*** Opening Provided entries ***

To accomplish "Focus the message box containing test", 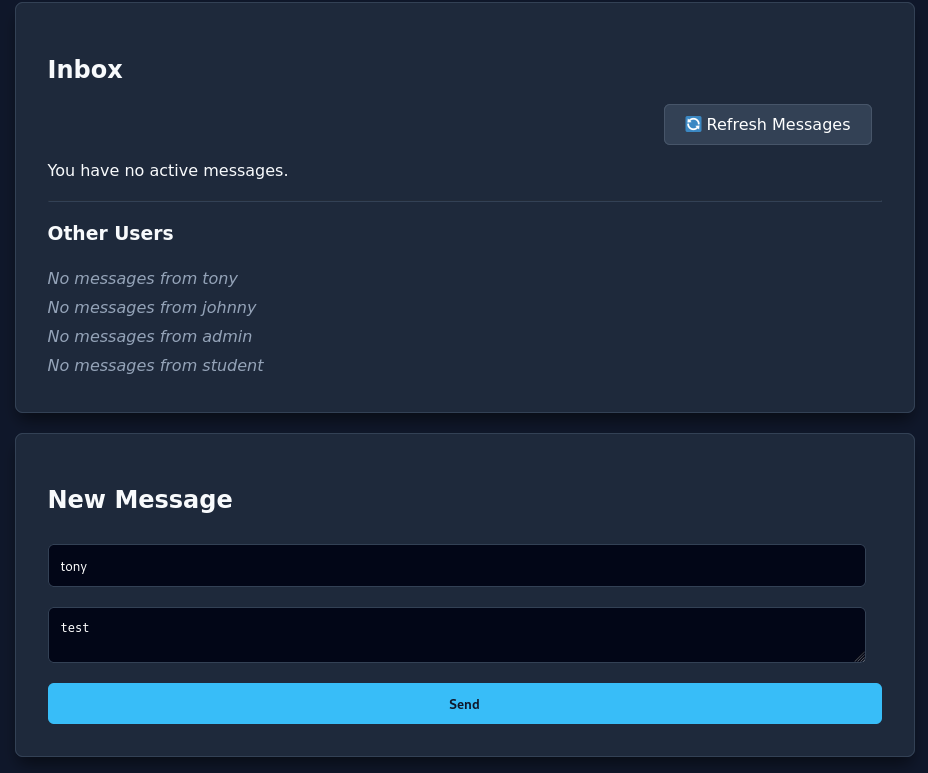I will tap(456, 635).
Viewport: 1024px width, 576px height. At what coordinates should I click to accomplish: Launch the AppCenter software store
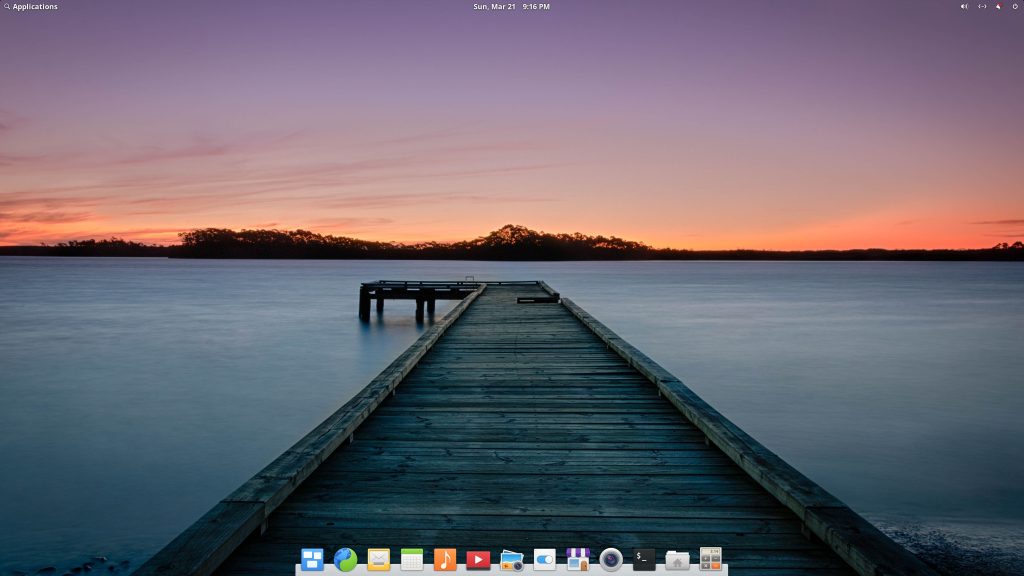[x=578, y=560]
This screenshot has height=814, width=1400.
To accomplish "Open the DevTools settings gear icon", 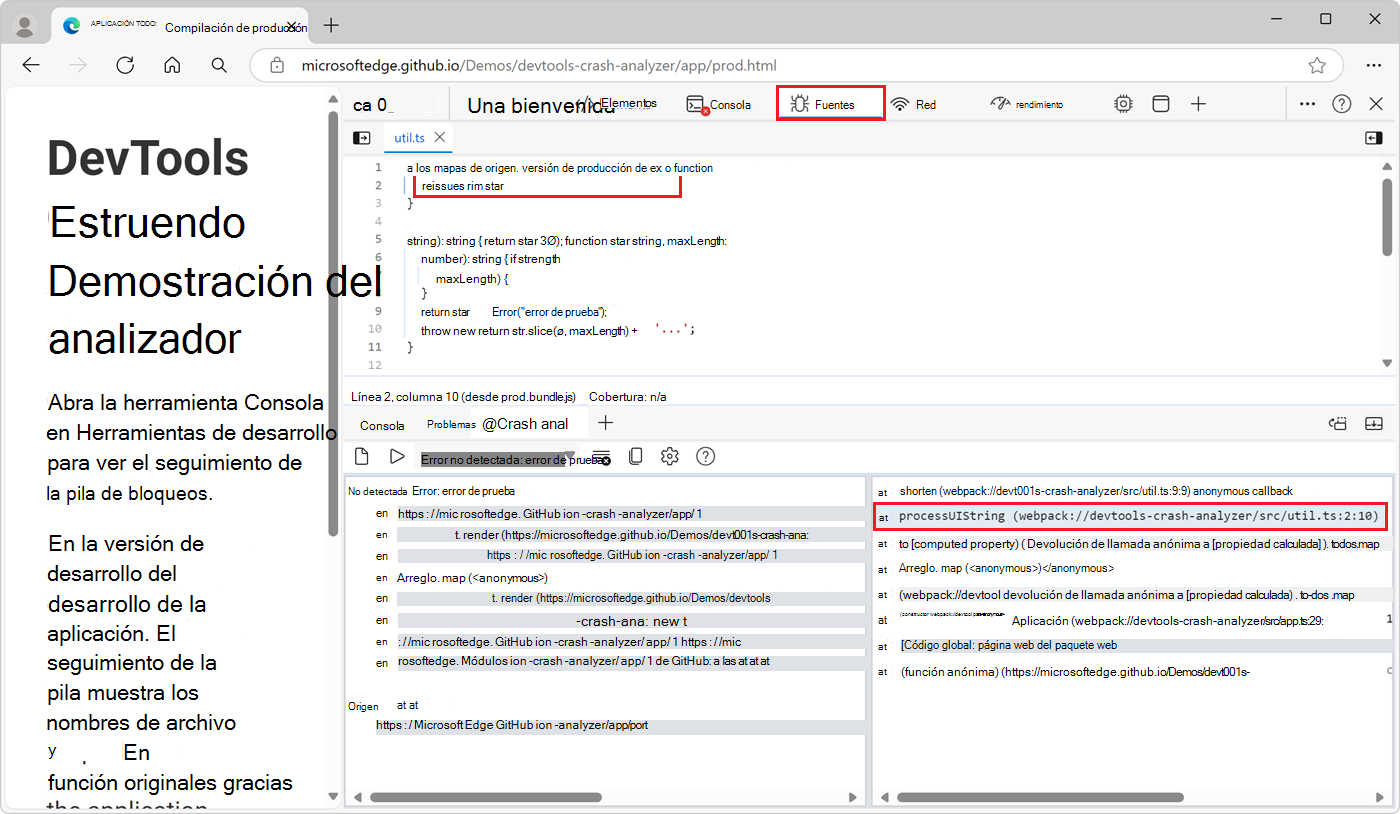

*** Closing Provided entries ***

• [Your objective]
Reproduce the material above exactly, but only from the line with "Viewport: 1024px width, 576px" through its last line, leaving pictures out.

• [Result below]
Viewport: 1024px width, 576px height. At what coordinates should I click to accomplish: Launch the AppCenter software store
[x=578, y=560]
This screenshot has height=814, width=1400.
To accomplish "Open the DevTools settings gear icon", 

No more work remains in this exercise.